## Written task
Rewrite the data below, replacing every "This screenshot has" with "This image has" and leaving everything else unchanged.

Word and element location data
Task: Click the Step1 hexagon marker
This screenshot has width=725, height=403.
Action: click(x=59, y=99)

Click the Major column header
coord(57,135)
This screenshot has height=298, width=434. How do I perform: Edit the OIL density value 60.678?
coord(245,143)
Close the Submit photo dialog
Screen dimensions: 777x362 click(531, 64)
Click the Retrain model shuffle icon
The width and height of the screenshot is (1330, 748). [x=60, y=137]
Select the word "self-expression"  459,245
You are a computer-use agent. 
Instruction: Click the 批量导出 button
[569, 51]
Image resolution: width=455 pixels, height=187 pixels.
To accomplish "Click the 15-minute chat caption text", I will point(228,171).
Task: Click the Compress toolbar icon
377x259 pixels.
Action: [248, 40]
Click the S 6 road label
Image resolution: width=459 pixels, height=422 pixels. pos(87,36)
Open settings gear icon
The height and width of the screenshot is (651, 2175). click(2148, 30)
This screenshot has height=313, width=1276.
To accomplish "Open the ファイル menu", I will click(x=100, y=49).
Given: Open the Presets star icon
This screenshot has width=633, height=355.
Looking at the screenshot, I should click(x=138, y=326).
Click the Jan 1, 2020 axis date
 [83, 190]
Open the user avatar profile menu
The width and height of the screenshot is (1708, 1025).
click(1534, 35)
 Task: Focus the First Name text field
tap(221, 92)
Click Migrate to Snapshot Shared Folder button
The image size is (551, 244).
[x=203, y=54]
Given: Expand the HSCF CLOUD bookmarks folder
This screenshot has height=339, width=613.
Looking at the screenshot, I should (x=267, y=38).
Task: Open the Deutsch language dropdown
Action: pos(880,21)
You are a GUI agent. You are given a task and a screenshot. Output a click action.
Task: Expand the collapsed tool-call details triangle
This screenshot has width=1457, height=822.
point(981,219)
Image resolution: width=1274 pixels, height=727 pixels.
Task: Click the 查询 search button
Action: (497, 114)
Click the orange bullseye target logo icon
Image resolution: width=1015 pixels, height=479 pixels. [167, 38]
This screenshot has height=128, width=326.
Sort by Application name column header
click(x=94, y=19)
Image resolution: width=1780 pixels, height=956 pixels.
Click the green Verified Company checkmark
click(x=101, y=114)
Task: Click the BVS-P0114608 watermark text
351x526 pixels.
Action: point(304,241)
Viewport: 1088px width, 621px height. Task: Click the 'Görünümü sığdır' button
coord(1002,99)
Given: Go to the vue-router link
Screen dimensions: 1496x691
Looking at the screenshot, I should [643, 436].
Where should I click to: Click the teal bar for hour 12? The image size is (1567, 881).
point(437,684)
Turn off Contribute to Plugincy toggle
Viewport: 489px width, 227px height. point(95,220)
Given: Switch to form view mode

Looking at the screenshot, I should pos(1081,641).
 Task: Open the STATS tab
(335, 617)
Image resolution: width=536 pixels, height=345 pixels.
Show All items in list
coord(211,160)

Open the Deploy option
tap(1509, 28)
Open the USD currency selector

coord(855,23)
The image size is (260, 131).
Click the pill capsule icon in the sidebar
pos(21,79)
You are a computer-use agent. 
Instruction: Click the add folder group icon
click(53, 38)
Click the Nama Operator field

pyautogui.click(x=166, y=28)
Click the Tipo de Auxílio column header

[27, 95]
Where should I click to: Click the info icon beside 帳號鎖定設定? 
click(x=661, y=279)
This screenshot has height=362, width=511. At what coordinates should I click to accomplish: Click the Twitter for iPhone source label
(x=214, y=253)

## Reply to the exercise
Task: Click the Step1 hexagon marker
This image has width=725, height=403.
Action: click(x=59, y=99)

Click the Major column header
coord(57,135)
This image has height=298, width=434. How do I perform: Edit the OIL density value 60.678?
coord(245,143)
Close the Submit photo dialog
Screen dimensions: 777x362 click(531, 64)
Click the Retrain model shuffle icon
The width and height of the screenshot is (1330, 748). [x=60, y=137]
Select the word "self-expression"  459,245
You are a computer-use agent. 
Instruction: Click the 批量导出 button
[569, 51]
Image resolution: width=455 pixels, height=187 pixels.
To accomplish "Click the 15-minute chat caption text", I will point(228,171).
Task: Click the Compress toolbar icon
377x259 pixels.
Action: [248, 40]
Click the S 6 road label
Image resolution: width=459 pixels, height=422 pixels. pos(87,36)
Open settings gear icon
The height and width of the screenshot is (651, 2175). click(2148, 30)
This image has height=313, width=1276.
To accomplish "Open the ファイル menu", I will click(x=100, y=49).
Given: Open the Presets star icon
This image has width=633, height=355.
Looking at the screenshot, I should click(x=138, y=326).
Click the Jan 1, 2020 axis date
 [83, 190]
Open the user avatar profile menu
The width and height of the screenshot is (1708, 1025).
click(1534, 35)
 Task: Focus the First Name text field
tap(221, 92)
Click Migrate to Snapshot Shared Folder button
The image size is (551, 244).
[x=203, y=54]
Given: Expand the HSCF CLOUD bookmarks folder
This image has height=339, width=613.
Looking at the screenshot, I should (x=267, y=38).
Task: Open the Deutsch language dropdown
Action: pos(880,21)
You are a GUI agent. You are given a task and a screenshot. Output a click action.
Task: Expand the collapsed tool-call details triangle
This image has width=1457, height=822.
point(981,219)
Image resolution: width=1274 pixels, height=727 pixels.
Task: Click the 查询 search button
Action: (497, 114)
Click the orange bullseye target logo icon
Image resolution: width=1015 pixels, height=479 pixels. [167, 38]
This image has height=128, width=326.
Sort by Application name column header
click(x=94, y=19)
Image resolution: width=1780 pixels, height=956 pixels.
Click the green Verified Company checkmark
click(x=101, y=114)
Task: Click the BVS-P0114608 watermark text
351x526 pixels.
Action: point(304,241)
Viewport: 1088px width, 621px height. Task: Click the 'Görünümü sığdır' button
coord(1002,99)
Given: Go to the vue-router link
Screen dimensions: 1496x691
Looking at the screenshot, I should [643, 436].
Where should I click to: Click the teal bar for hour 12? The image size is (1567, 881).
point(437,684)
Turn off Contribute to Plugincy toggle
Viewport: 489px width, 227px height. point(95,220)
Given: Switch to form view mode

Looking at the screenshot, I should pos(1081,641).
 Task: Open the STATS tab
(335, 617)
Image resolution: width=536 pixels, height=345 pixels.
Show All items in list
coord(211,160)

Open the Deploy option
tap(1509, 28)
Open the USD currency selector

coord(855,23)
The image size is (260, 131).
Click the pill capsule icon in the sidebar
pos(21,79)
You are a computer-use agent. 
Instruction: Click the add folder group icon
click(53, 38)
Click the Nama Operator field

pyautogui.click(x=166, y=28)
Click the Tipo de Auxílio column header

[27, 95]
Where should I click to: Click the info icon beside 帳號鎖定設定? 
click(x=661, y=279)
This image has height=362, width=511. At what coordinates should I click to accomplish: Click the Twitter for iPhone source label
(x=214, y=253)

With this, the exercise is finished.